■ **WHAT TO WORK ON**: Print exactly what appears from the line containing "Where should I click to: Click" through the final line of the data below, pictures excluded.

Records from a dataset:
*-*-*
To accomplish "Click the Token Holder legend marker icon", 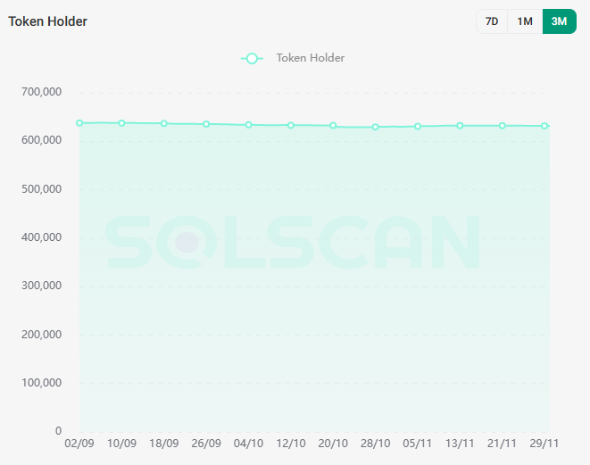I will pos(252,58).
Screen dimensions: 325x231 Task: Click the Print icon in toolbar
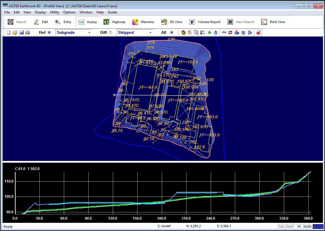point(28,33)
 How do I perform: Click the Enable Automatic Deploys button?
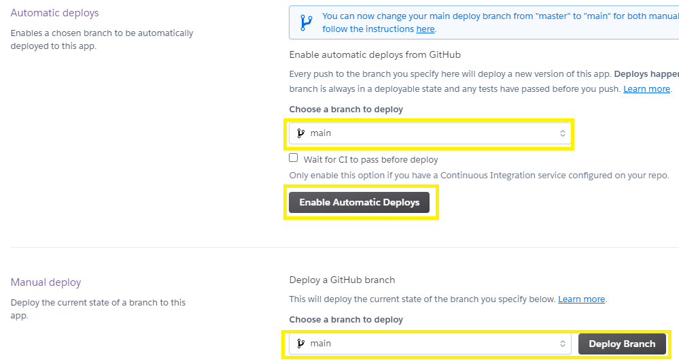pos(360,203)
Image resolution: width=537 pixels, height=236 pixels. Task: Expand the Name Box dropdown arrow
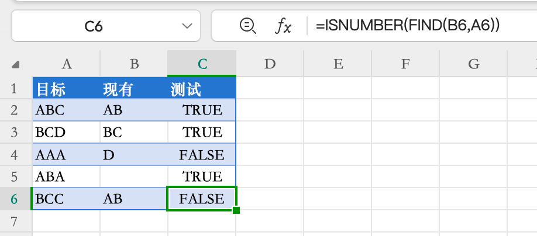(x=187, y=26)
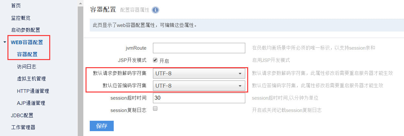Click the session超时时间 input field
This screenshot has height=136, width=404.
199,98
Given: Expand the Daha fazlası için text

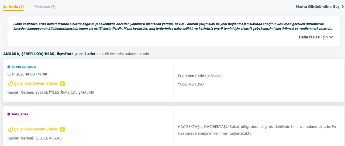Looking at the screenshot, I should [313, 37].
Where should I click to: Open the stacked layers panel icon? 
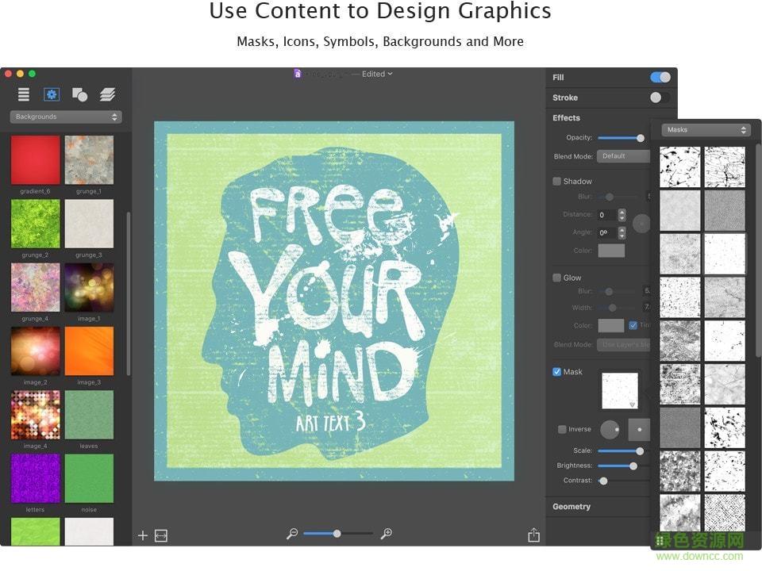[107, 94]
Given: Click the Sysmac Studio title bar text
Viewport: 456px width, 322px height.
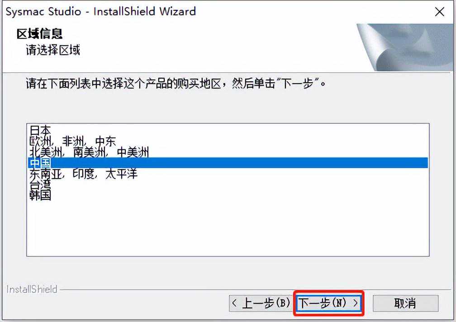Looking at the screenshot, I should [100, 12].
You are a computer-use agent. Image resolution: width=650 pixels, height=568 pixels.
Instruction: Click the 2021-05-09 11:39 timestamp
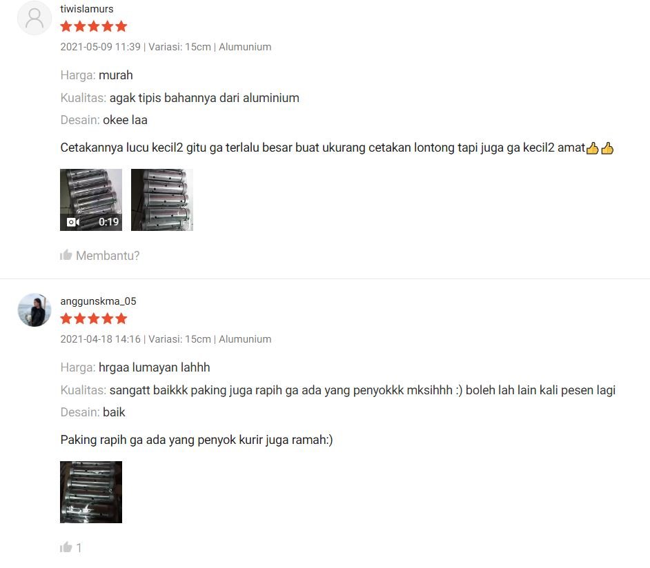(x=100, y=47)
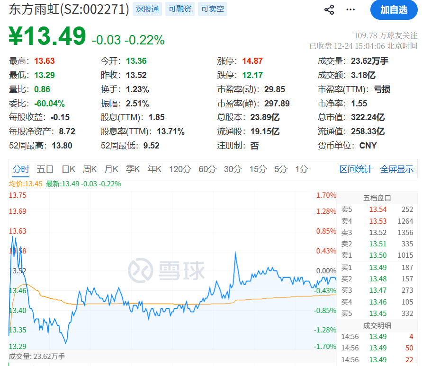422x366 pixels.
Task: Select the 分时 chart tab
Action: point(21,169)
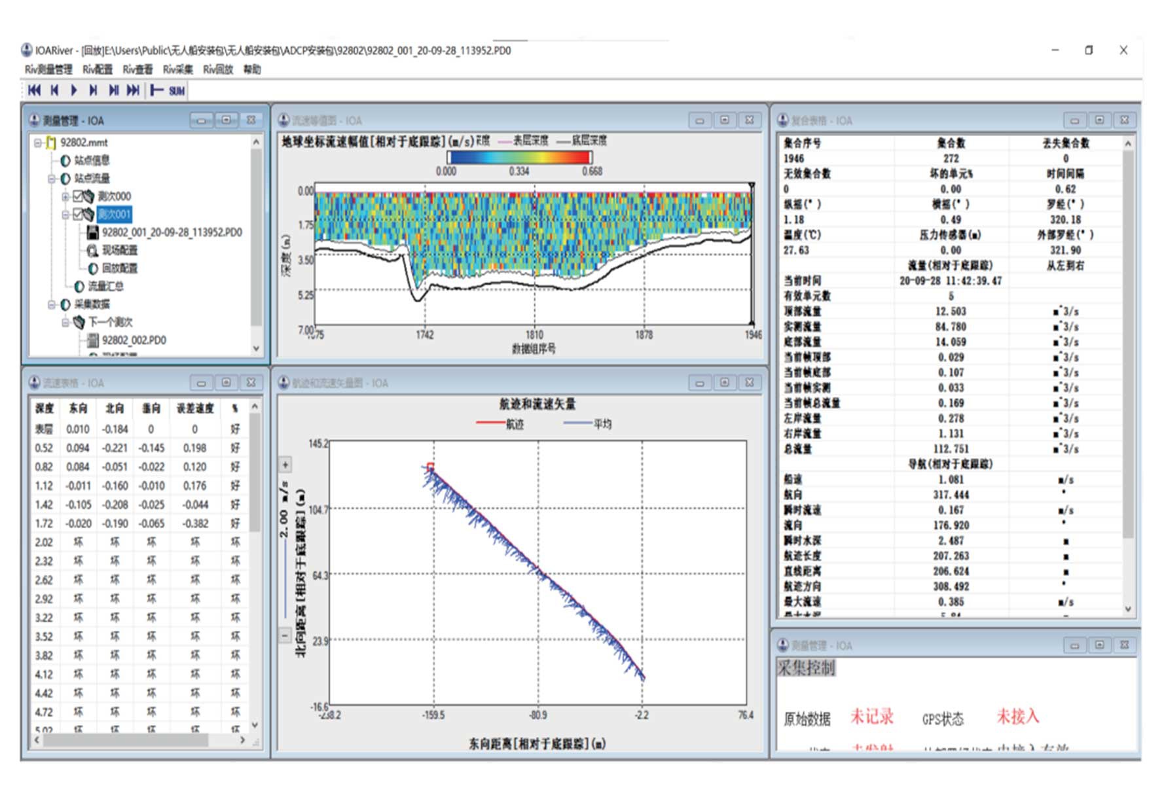Screen dimensions: 1162x799
Task: Skip to last ensemble in toolbar
Action: (x=133, y=90)
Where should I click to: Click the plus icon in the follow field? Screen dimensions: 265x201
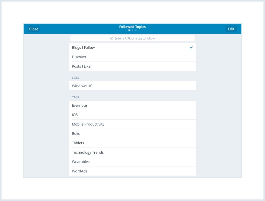(111, 38)
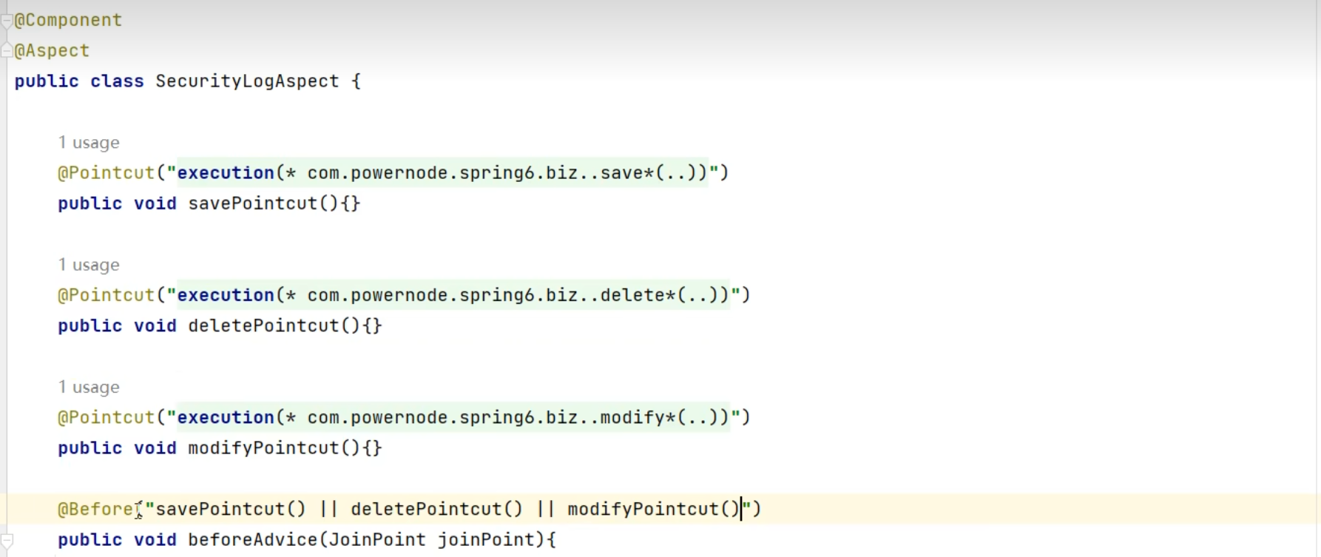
*-*-*
■ **RESULT OF THE EXERCISE**:
Where should I click to: Click the plus icon in the follow field? Screen dimensions: 265x201
(111, 38)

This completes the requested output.